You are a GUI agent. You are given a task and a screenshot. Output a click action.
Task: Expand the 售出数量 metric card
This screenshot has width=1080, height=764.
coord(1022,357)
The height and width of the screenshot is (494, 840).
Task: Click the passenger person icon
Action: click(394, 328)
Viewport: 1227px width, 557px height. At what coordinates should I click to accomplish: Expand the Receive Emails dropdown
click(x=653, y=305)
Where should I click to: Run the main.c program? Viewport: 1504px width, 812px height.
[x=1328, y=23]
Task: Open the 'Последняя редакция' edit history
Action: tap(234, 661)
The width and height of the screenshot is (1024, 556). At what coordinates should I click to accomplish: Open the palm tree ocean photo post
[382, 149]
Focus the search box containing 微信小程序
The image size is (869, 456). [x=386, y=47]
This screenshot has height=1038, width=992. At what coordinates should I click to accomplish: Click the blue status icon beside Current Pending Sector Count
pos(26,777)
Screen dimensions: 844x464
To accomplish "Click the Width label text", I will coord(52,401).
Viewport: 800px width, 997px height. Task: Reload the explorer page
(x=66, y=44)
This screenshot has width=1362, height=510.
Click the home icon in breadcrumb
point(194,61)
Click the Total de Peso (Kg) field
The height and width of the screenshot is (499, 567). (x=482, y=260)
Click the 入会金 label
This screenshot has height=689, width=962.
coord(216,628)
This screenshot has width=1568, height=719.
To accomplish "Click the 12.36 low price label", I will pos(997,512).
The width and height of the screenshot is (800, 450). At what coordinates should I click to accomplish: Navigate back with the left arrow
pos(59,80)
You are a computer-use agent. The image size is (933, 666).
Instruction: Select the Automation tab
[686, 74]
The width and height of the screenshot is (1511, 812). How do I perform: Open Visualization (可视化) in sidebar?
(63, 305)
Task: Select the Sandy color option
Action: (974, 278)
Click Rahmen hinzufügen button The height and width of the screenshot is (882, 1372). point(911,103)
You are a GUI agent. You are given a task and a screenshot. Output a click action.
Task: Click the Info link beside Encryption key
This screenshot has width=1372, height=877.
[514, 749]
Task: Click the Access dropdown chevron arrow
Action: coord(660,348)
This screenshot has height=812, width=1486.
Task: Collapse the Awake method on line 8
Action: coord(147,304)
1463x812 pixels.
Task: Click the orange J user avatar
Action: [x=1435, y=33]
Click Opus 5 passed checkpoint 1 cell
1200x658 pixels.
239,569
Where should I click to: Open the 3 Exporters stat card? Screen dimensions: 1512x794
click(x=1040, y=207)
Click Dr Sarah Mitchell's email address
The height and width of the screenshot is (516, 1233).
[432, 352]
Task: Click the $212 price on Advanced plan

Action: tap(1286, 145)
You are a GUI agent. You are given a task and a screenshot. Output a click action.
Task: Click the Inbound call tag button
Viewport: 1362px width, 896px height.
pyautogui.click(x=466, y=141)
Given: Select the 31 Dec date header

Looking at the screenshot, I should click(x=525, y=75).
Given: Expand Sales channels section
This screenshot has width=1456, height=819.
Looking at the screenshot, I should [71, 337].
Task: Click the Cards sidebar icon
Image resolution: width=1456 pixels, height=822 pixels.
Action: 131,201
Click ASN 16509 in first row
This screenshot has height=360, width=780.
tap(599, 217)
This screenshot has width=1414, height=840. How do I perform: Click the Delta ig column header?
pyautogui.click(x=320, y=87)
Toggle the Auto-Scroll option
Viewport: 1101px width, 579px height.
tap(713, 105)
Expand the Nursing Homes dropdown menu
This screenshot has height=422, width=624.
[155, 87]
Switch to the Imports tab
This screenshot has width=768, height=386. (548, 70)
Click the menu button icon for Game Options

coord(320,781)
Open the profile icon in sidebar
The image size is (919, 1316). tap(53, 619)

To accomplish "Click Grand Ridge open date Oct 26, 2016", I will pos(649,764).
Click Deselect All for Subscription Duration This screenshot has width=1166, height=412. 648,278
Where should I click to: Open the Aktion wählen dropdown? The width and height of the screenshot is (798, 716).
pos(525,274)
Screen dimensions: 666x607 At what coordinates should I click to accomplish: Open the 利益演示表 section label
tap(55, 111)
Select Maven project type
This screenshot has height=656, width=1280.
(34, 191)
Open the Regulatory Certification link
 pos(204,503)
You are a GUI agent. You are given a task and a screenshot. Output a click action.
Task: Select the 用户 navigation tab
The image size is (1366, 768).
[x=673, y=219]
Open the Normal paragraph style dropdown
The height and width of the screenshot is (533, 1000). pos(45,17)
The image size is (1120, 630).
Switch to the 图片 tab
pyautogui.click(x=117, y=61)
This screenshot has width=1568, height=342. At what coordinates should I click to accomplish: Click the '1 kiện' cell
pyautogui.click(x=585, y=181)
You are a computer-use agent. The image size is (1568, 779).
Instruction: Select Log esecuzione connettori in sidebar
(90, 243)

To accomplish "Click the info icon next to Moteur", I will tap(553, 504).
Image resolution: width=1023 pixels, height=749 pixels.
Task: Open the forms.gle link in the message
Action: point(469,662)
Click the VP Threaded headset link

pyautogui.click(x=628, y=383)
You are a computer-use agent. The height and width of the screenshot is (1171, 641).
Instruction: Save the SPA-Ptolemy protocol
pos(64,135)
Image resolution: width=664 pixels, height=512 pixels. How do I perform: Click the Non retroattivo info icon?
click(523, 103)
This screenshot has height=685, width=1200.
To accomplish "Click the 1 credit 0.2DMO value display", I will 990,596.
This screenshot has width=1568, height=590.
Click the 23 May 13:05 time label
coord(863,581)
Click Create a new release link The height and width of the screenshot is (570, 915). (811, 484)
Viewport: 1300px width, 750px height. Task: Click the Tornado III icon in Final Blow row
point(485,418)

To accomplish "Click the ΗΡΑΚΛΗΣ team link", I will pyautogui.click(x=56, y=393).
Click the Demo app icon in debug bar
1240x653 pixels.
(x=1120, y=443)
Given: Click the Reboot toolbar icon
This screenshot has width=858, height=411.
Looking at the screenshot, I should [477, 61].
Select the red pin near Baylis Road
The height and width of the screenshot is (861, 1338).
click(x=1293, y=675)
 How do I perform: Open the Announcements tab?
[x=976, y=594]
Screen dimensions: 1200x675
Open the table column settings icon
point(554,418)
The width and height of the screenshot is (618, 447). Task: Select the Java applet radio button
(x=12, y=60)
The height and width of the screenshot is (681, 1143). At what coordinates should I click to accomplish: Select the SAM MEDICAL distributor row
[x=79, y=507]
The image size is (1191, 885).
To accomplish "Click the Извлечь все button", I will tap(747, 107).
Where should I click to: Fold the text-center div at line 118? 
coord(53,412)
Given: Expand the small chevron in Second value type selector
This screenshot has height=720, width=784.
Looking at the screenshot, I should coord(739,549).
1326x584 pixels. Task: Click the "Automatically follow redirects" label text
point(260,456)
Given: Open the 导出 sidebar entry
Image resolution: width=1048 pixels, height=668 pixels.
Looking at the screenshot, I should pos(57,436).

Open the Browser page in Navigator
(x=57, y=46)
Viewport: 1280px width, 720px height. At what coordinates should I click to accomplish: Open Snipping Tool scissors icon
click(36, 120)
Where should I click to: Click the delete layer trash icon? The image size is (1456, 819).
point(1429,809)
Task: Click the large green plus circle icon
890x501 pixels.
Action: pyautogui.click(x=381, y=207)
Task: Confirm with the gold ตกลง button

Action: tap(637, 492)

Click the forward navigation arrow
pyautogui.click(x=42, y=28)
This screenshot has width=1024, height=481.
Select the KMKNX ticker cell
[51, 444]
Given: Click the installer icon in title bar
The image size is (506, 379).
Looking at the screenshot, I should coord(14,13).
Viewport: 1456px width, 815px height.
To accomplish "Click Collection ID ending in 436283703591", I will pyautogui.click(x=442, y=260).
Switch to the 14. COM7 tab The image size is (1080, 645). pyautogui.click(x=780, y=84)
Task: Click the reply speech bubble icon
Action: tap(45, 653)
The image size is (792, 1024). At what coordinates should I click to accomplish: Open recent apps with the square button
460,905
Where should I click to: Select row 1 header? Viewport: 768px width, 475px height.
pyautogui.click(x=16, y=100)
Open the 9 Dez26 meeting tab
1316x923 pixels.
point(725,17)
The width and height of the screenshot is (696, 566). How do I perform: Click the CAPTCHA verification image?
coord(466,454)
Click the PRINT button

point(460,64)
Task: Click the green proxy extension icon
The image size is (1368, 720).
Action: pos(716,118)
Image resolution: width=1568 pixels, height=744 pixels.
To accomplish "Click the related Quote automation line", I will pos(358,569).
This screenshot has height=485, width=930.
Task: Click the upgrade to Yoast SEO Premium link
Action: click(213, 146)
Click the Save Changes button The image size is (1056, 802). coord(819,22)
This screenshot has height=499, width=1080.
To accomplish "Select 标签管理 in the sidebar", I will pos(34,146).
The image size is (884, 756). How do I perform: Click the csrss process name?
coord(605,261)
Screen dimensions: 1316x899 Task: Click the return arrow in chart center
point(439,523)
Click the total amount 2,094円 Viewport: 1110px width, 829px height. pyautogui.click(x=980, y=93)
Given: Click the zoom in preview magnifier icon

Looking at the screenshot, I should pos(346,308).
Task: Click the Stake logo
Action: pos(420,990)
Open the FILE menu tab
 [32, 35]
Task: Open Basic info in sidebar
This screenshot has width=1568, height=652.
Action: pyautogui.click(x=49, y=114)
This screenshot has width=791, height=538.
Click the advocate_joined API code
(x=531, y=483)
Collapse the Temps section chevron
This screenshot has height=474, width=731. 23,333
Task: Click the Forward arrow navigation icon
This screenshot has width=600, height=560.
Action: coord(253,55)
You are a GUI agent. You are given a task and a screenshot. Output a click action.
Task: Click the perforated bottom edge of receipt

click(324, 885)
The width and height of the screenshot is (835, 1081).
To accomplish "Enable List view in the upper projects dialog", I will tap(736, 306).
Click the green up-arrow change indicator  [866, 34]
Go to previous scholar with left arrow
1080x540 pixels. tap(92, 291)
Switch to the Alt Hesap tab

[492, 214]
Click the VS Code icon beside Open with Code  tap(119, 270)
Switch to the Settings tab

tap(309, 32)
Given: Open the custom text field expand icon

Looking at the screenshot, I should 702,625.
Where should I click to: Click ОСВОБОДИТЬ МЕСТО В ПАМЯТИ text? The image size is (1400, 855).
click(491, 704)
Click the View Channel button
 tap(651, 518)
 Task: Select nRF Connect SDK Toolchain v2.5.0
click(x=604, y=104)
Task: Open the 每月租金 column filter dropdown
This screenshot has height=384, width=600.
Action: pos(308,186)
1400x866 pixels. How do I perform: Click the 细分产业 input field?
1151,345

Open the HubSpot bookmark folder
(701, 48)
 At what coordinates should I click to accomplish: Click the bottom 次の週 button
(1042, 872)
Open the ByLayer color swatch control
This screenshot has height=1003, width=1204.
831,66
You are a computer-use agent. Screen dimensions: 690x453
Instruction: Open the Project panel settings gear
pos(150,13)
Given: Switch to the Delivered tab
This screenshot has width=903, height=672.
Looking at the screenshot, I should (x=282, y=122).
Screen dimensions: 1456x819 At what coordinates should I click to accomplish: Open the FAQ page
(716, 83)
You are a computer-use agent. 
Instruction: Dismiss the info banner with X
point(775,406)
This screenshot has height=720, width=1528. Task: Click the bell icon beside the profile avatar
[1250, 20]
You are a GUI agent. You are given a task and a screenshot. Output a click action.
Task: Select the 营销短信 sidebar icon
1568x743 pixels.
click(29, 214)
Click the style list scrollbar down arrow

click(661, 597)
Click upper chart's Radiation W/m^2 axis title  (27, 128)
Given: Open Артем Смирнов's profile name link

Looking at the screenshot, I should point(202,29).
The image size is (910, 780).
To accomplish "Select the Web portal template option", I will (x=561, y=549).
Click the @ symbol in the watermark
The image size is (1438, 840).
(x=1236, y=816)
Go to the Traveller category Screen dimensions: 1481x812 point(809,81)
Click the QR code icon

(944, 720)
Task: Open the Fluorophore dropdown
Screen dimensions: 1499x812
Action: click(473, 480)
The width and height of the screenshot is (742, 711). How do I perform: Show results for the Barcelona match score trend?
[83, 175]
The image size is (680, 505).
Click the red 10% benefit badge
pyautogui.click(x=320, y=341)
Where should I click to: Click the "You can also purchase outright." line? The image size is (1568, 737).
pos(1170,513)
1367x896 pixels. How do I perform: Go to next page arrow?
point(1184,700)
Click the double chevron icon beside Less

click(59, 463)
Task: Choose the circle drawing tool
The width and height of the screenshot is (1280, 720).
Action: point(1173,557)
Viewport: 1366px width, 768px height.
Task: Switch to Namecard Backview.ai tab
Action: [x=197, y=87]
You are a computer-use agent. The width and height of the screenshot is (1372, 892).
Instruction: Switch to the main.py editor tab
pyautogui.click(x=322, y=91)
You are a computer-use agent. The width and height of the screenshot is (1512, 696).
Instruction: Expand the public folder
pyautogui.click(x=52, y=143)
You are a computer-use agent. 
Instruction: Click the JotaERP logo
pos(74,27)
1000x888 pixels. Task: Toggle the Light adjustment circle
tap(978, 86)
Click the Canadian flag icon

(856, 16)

* **Goal of the exercise**: Take the data from its first line through the line containing "click(x=653, y=305)", swap "Receive Emails" for "Send Emails", and reproduce those lines with nothing else altered.

* **Task response**:
You are a GUI agent. You are given a task and a screenshot. Output a click action.
Task: Expand the 售出数量 metric card
This screenshot has width=1080, height=764.
coord(1022,357)
The height and width of the screenshot is (494, 840).
Task: Click the passenger person icon
Action: click(394, 328)
Viewport: 1227px width, 557px height. At what coordinates should I click to accomplish: Expand the Send Emails dropdown
click(x=653, y=305)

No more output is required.